Il Centro Teatro Educazione (CTE) è stato, dal 1997 al 2010, la struttura per l’educazione al teatro che l’ETI – Ente Teatrale Italiano ha promosso e sperimentato, avvalendosi della mia consulenza come animatore e coordinatore delle attività. Diventato negli anni punto di riferimento nazionale per la qualità dei suoi risultati, il Centro Teatro Educazione, si è sviluppato su quattro linee di intervento: 1) la messa a punto, in tutti gli ordini di scuola, di modelli di “didattica della visione” per la formazione dello spettatore; 2) la progettazione e l’organizzazione su committenza di corsi di educazione al teatro per insegnanti e operatori teatrali; 3) l’attivazione, a Roma e a Firenze, di spazi permanenti di riflessione e approfondimento per tutti coloro che a vario titolo fossero stati interessati al rapporto teatro-educazione; 4) la sperimentazione di una metodologia per la formazione del pubblico, mirata a “costruire comunità” a partire dall’esperienza condivisa del vedere teatro.

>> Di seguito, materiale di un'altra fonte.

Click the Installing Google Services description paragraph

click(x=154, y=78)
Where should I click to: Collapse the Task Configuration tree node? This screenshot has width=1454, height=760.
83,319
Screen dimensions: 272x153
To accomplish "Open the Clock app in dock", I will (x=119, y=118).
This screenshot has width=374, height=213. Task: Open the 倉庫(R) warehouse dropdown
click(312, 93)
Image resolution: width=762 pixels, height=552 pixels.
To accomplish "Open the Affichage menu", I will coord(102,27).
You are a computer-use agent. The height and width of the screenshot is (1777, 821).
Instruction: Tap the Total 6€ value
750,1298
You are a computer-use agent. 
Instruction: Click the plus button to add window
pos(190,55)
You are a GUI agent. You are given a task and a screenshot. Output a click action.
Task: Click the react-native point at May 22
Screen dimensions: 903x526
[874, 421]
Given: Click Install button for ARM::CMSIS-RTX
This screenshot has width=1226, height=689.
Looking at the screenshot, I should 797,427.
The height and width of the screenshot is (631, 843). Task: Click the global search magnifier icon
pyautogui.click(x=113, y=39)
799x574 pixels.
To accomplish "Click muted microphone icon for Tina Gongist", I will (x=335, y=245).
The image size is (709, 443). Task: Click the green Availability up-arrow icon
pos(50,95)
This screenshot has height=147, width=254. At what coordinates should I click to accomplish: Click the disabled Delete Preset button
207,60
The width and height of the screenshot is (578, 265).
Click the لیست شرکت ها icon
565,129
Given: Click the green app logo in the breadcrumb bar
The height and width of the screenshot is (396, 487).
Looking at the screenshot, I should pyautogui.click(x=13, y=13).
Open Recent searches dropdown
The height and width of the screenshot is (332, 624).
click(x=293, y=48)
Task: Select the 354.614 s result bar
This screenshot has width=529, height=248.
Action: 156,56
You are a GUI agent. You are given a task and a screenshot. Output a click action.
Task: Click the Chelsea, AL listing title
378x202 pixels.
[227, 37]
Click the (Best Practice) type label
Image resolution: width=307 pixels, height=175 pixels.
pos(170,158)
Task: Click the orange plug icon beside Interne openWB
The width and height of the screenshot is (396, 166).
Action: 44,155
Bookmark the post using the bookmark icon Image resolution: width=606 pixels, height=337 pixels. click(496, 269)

Si è trattato di un lavoro lungo e articolato che ha permesso di accumulare una grande quantità di esperienze attorno alle quali si è raccolto e consolidato, nel tempo, un folto e appassionato gruppo di studio e ricerca, attivo a livello nazionale. La soppressione dell’Ente Teatrale Italiano ha abbastanza brutalmente interrotto la parte istituzionale dell’attività, ma il gruppo di ricerca è rimasto vivo e prosegue il suo cammino in forma autonoma e indipendente. A Roma, già questo settembre, il gruppo ha promosso VistiTutti! (un gruppo di spettatori impegnato a vedere tutti gli spettacoli di Short Theatre: esperimento di laboratorio e occasione di formazione) e sta, attualmente seguendo, in funzione di Osservatorio critico, il progetto scenico Bizarra.

La proposta che oggi il Premio Tuttoteatro.com “Dante Cappelletti” mi offre di presiedere la Giuria Popolare nei giorni 11 e 12 dicembre la vorrei accogliere come un’opportunità ulteriore di ragionare sull’esperienza di essere spettatori, nella situazione specifica: spettatori giudicanti. Che significa giudicare uno spettacolo, come nel giudizio entrano in gioco cultura, emozione personale, pregiudizio? Come giudizi espressi sullo stesso spettacolo da spettatori diversi entrano in dialogo o in conflitto? (è l’esperienza che si fa in una giuria, appunto, soprattutto se “popolare”, cioè di non addetti ai lavori).

L’invito a coloro che vorranno essere “con-giurati”, allora, è non solo quello di assumersi la responsabilità di assegnare un premio, ma anche quello di essere disponibili a rendere l’esperienza un momento di ricerca.